■ **Problem details**: Beginning with the first line of the data below, extract each line up to and including the one containing "is (1000, 493).". Copy them exactly and add nothing.

Stored data entries
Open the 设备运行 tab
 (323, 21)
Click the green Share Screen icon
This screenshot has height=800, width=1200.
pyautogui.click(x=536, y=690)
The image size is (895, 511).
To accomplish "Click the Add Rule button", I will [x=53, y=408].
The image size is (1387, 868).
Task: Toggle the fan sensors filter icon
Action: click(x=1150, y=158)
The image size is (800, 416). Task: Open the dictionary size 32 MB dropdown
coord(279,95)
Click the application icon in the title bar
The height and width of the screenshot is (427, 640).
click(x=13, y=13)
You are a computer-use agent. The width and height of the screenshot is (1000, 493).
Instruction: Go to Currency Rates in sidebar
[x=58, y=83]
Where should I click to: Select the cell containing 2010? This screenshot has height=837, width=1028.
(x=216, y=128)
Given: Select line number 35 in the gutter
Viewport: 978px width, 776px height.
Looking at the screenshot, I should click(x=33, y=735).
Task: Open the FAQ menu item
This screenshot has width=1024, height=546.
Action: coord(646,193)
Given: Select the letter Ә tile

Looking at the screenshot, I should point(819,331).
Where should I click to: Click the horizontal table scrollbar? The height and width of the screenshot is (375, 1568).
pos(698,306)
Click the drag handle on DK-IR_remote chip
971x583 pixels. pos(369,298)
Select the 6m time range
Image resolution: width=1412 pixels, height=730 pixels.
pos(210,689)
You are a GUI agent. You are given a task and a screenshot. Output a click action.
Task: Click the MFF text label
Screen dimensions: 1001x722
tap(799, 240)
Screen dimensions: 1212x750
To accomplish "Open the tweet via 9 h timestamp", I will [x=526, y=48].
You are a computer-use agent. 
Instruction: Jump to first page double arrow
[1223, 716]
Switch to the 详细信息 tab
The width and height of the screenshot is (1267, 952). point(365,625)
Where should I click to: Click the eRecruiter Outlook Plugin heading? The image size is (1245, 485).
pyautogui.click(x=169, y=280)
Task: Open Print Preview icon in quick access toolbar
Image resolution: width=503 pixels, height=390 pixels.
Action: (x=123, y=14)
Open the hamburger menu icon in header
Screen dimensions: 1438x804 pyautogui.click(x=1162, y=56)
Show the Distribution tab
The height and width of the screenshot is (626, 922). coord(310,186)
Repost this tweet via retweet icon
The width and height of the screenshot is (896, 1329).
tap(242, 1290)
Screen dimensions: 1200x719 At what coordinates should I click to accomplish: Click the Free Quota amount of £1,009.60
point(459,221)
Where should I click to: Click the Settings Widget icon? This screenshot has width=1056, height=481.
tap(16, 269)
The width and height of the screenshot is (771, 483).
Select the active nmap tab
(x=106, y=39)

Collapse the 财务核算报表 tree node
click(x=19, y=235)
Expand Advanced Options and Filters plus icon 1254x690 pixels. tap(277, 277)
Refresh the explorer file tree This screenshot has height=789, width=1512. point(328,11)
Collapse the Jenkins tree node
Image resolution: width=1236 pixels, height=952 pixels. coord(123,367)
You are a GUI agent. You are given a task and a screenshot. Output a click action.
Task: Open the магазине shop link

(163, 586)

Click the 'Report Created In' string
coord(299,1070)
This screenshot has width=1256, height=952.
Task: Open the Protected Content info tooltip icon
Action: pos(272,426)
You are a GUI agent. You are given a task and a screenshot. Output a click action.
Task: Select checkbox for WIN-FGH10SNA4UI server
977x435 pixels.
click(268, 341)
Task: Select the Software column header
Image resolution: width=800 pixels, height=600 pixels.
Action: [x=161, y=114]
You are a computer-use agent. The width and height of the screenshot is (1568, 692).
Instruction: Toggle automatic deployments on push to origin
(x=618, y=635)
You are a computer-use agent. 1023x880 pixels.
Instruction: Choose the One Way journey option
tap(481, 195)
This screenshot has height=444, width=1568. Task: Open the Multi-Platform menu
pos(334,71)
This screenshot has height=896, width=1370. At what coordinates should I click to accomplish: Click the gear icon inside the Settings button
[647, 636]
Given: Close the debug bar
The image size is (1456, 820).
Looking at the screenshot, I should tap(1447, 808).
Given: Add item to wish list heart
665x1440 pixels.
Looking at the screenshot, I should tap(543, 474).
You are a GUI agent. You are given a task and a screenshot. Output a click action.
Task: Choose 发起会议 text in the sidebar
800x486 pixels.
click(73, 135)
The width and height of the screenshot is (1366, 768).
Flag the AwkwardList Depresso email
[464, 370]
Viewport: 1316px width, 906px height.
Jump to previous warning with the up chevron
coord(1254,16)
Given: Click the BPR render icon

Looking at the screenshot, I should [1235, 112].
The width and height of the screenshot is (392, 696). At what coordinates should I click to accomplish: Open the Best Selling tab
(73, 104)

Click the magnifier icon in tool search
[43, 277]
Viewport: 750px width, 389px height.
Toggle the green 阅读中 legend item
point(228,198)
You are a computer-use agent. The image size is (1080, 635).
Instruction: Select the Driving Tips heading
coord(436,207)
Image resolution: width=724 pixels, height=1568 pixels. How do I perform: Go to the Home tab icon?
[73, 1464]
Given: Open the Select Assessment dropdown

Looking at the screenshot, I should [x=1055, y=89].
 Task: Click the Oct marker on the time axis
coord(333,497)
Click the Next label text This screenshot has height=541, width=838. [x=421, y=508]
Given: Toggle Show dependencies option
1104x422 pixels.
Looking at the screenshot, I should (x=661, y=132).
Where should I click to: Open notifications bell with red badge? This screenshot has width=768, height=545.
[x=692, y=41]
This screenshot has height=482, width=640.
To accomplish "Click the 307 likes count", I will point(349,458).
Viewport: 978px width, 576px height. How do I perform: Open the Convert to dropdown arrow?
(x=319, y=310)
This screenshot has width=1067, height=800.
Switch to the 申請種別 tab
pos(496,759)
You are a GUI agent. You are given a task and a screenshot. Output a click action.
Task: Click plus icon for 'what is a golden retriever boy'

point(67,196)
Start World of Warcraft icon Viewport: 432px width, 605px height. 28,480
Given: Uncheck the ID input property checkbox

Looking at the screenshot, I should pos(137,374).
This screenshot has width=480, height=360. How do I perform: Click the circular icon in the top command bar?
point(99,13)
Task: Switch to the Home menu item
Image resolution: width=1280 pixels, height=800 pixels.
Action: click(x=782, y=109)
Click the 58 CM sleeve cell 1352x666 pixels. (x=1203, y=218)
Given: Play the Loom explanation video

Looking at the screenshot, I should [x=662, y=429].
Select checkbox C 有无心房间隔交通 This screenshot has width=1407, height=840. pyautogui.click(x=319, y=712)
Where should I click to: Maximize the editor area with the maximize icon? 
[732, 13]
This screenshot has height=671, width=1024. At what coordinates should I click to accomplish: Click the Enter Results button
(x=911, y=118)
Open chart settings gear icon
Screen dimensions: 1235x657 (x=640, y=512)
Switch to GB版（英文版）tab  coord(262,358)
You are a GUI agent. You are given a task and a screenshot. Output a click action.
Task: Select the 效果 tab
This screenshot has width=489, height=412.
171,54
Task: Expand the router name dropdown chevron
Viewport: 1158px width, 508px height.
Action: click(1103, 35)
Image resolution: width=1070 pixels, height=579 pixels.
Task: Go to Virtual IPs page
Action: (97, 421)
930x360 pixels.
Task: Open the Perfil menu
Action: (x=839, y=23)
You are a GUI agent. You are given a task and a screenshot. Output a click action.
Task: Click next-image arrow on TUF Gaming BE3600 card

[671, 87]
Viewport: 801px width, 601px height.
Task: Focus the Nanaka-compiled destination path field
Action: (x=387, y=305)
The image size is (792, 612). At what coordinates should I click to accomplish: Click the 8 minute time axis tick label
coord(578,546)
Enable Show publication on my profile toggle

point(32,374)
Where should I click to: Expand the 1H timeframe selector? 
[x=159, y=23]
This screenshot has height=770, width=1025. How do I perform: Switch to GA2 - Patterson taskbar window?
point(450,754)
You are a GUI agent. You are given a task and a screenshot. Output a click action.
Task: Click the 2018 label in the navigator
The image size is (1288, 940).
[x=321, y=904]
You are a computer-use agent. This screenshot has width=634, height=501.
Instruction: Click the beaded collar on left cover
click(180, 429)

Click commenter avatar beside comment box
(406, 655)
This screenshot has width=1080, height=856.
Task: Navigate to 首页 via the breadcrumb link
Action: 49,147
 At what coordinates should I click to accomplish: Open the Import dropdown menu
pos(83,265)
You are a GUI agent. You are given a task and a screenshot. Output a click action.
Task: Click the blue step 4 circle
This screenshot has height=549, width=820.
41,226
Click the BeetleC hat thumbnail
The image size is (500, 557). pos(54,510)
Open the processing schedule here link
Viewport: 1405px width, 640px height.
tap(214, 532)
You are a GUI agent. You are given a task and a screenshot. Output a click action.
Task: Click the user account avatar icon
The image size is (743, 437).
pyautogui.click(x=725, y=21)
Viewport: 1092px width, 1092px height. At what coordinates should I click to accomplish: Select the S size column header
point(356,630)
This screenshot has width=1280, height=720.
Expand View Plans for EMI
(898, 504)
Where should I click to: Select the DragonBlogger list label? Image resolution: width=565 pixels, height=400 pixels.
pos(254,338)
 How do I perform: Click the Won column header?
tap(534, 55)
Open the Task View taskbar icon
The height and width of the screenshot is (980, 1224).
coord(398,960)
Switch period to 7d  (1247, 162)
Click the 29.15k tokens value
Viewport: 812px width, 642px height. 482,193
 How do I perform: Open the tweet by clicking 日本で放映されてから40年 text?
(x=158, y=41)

■ **Result**:
Open the 设备运行 tab
 (323, 21)
Click the green Share Screen icon
This screenshot has height=800, width=1200.
pyautogui.click(x=536, y=690)
The image size is (895, 511).
To accomplish "Click the Add Rule button", I will [x=53, y=408].
The image size is (1387, 868).
Task: Toggle the fan sensors filter icon
Action: click(x=1150, y=158)
The image size is (800, 416). Task: Open the dictionary size 32 MB dropdown
coord(279,95)
Click the application icon in the title bar
The height and width of the screenshot is (427, 640).
click(x=13, y=13)
You are a computer-use agent. The width and height of the screenshot is (1000, 493).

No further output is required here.